━━━━━ Available records
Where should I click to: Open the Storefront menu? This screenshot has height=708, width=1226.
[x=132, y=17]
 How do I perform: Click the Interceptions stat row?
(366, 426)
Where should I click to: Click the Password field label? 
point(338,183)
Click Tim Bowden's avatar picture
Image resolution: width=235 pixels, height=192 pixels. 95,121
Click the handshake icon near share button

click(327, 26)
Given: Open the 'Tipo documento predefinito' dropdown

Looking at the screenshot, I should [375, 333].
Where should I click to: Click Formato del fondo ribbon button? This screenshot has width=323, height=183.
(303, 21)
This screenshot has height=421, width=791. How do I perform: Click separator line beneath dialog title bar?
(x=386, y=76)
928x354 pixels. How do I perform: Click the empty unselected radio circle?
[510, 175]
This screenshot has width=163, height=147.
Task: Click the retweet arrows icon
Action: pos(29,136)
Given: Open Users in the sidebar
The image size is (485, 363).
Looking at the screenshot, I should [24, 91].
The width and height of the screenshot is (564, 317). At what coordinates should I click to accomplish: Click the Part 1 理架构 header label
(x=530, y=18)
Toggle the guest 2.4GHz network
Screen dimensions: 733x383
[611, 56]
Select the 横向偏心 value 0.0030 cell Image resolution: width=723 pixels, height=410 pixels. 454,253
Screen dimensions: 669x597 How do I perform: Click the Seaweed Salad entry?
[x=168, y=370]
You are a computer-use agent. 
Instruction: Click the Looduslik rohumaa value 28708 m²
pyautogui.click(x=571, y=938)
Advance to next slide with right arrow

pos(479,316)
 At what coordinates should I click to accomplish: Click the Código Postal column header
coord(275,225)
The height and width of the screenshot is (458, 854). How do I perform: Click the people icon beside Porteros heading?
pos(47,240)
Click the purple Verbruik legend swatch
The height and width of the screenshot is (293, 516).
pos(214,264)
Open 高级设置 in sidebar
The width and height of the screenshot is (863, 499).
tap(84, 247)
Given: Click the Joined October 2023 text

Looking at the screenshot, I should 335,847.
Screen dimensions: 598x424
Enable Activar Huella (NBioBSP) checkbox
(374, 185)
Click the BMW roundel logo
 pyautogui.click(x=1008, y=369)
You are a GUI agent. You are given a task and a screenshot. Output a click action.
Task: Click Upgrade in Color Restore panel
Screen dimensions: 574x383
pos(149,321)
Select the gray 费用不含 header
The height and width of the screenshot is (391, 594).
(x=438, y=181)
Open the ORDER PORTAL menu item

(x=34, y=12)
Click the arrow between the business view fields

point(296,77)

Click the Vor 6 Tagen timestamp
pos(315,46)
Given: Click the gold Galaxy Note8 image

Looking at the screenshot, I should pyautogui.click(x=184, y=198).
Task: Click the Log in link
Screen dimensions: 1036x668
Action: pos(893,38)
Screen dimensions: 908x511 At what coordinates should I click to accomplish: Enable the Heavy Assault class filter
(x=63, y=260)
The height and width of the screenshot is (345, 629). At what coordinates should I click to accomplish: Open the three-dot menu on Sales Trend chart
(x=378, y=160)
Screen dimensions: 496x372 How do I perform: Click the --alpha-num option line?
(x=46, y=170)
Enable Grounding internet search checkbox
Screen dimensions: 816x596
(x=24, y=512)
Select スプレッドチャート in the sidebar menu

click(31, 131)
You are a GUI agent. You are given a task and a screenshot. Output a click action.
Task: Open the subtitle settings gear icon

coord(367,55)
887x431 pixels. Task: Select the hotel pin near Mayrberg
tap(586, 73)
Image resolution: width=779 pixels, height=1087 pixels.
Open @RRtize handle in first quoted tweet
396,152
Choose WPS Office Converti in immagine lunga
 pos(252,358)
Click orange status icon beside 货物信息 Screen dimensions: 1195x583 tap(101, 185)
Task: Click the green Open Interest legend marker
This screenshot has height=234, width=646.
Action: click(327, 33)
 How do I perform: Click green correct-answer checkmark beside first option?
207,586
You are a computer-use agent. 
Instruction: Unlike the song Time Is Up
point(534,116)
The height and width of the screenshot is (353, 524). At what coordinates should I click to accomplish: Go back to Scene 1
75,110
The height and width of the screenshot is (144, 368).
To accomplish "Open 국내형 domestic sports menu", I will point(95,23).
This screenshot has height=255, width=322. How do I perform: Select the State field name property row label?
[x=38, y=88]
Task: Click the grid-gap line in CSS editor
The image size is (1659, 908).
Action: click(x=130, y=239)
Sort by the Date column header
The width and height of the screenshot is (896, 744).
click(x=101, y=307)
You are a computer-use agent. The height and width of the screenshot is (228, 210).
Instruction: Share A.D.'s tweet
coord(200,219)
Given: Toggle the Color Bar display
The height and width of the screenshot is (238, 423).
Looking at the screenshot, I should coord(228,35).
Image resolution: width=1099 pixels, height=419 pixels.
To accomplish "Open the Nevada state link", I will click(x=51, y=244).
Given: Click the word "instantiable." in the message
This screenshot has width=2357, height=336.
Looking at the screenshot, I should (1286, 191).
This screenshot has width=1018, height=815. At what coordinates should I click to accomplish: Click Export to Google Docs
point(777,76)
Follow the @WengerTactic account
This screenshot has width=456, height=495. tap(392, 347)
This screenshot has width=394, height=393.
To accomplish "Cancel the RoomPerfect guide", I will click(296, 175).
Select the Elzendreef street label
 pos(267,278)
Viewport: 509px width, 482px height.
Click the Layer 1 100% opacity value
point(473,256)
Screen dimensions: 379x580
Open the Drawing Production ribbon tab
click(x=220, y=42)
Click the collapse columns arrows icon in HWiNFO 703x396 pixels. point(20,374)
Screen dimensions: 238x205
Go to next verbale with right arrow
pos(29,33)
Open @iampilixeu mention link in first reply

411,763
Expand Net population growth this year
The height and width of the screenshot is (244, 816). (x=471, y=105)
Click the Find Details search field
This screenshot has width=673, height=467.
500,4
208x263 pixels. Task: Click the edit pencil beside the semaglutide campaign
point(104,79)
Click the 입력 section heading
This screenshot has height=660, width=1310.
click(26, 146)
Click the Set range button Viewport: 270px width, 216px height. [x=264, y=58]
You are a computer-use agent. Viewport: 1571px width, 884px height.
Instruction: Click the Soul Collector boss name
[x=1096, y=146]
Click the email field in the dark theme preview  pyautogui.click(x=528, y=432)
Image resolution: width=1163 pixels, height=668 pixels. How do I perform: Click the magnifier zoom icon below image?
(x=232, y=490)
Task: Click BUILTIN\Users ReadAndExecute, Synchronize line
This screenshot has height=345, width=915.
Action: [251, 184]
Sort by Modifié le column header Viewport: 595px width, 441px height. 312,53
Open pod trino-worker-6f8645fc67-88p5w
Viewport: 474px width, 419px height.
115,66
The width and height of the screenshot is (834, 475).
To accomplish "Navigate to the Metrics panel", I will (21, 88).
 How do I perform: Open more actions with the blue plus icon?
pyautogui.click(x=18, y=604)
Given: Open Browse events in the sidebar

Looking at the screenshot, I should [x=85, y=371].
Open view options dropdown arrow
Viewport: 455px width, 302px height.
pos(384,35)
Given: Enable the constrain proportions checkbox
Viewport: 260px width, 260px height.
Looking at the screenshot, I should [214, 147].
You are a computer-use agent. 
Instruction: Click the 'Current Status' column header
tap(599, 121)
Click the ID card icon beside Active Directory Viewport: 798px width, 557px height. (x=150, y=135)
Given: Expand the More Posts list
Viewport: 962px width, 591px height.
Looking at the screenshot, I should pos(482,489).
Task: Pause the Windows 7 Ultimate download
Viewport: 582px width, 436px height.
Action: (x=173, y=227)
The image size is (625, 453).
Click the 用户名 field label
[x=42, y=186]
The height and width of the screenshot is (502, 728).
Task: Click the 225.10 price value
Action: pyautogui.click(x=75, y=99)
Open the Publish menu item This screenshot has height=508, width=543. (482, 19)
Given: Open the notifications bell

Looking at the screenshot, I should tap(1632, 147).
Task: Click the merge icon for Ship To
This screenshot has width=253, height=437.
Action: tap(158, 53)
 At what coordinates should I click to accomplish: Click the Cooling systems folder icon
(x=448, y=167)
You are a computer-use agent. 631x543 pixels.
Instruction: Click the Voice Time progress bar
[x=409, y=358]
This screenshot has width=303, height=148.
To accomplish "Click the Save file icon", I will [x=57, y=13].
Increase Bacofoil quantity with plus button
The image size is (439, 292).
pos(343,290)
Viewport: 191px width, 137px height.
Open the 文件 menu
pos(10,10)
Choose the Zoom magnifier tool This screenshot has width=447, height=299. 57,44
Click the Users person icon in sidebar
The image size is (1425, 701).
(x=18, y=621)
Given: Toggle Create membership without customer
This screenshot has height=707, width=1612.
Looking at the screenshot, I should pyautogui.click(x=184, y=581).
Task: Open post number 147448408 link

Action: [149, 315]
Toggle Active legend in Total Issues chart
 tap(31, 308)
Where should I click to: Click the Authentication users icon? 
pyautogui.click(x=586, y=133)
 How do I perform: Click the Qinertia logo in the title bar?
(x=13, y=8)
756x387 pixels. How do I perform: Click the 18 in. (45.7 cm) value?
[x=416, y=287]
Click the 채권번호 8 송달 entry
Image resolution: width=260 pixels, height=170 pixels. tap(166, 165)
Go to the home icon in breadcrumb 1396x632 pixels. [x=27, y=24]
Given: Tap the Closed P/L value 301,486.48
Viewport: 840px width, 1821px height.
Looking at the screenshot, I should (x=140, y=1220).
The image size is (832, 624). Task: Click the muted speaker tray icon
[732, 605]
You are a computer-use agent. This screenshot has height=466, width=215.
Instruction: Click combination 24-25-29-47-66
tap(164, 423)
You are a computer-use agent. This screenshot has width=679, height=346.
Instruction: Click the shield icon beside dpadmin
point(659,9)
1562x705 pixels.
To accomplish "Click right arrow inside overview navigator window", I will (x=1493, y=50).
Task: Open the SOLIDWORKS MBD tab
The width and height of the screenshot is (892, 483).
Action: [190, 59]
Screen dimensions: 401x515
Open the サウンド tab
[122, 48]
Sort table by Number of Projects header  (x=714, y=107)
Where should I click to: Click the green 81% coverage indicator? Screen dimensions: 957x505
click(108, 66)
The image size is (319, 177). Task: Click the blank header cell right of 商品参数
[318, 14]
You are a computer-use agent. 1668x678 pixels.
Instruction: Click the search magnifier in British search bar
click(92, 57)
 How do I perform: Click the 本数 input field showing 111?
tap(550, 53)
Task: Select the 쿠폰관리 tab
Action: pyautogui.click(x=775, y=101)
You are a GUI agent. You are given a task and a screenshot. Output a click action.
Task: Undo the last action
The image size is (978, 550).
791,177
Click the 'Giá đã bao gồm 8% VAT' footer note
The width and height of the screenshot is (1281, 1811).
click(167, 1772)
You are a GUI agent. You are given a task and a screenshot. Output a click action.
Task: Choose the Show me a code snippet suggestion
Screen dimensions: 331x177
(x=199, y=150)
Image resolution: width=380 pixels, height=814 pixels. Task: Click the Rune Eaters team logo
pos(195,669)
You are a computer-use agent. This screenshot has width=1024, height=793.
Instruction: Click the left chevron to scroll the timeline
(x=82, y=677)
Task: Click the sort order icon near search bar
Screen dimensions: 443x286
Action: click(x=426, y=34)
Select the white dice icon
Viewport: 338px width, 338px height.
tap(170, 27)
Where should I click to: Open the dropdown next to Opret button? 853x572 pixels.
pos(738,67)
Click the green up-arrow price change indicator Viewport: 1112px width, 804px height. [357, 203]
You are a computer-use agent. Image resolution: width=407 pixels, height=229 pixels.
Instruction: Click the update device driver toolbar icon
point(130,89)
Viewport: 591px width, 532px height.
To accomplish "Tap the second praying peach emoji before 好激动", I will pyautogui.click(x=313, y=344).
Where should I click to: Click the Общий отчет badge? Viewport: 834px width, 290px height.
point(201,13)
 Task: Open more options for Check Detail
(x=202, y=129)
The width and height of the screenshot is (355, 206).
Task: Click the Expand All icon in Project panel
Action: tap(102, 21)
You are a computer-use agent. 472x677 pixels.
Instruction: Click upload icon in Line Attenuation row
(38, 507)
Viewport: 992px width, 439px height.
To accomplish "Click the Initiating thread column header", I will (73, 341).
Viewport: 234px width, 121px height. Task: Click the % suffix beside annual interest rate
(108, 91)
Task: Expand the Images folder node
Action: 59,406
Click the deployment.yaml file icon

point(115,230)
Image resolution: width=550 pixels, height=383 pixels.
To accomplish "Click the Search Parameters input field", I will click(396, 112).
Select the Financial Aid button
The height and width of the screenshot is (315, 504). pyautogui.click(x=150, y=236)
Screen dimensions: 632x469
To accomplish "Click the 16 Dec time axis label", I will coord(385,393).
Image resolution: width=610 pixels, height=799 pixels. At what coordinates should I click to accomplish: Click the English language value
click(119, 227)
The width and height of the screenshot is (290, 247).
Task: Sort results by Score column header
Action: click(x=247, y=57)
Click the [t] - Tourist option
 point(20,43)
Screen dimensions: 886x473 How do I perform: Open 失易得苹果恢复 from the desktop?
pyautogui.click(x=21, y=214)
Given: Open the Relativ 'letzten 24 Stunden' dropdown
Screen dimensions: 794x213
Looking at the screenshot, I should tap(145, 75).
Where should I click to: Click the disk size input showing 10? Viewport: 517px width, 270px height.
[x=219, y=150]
━━━━━━━━━━
▶ [Goal of the exercise]:
Look over the listing above. Pick out and copy every line that includes "computer".

▶ [Task answer]:
You are a computer-use agent. 
You are a computer-use agent. 
You are a computer-use agent. The height and width of the screenshot is (228, 210).
You are a computer-use agent. Viewport: 1571px width, 884px height.
You are a computer-use agent. 
You are a computer-use agent. 631x543 pixels.
You are a computer-use agent. This screenshot has height=466, width=215.
You are a computer-use agent. This screenshot has width=679, height=346.
You are a computer-use agent. 1668x678 pixels.
You are a computer-use agent. This screenshot has width=1024, height=793.
You are a computer-use agent. Image resolution: width=407 pixels, height=229 pixels.
You are a computer-use agent. 472x677 pixels.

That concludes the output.